**HOW TO COMPLETE THIS TASK**. Write the records out again exactly, leaving no images in.

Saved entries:
Start of Block

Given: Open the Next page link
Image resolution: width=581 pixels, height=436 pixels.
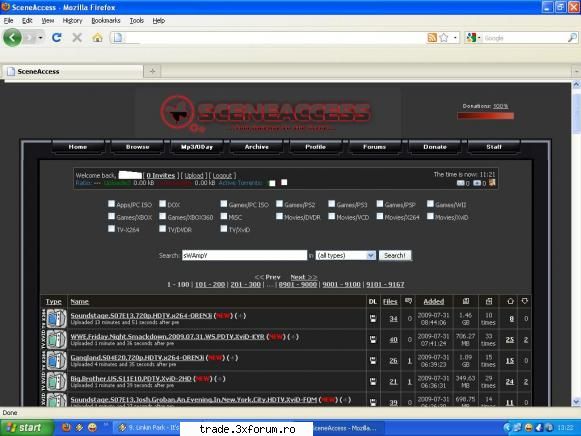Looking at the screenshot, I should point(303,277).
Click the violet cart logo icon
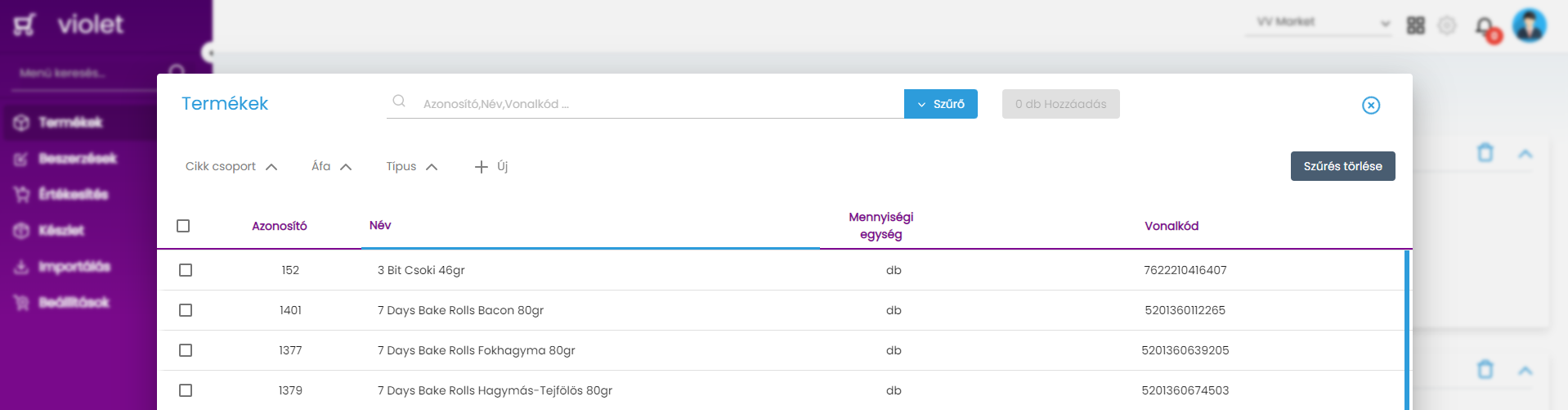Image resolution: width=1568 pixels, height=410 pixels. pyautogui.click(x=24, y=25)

End of Block

**ANSWER SECTION**.
Given: Open the Next page link
Image resolution: width=581 pixels, height=436 pixels.
Looking at the screenshot, I should point(303,277).
Click the violet cart logo icon
Image resolution: width=1568 pixels, height=410 pixels. pyautogui.click(x=24, y=25)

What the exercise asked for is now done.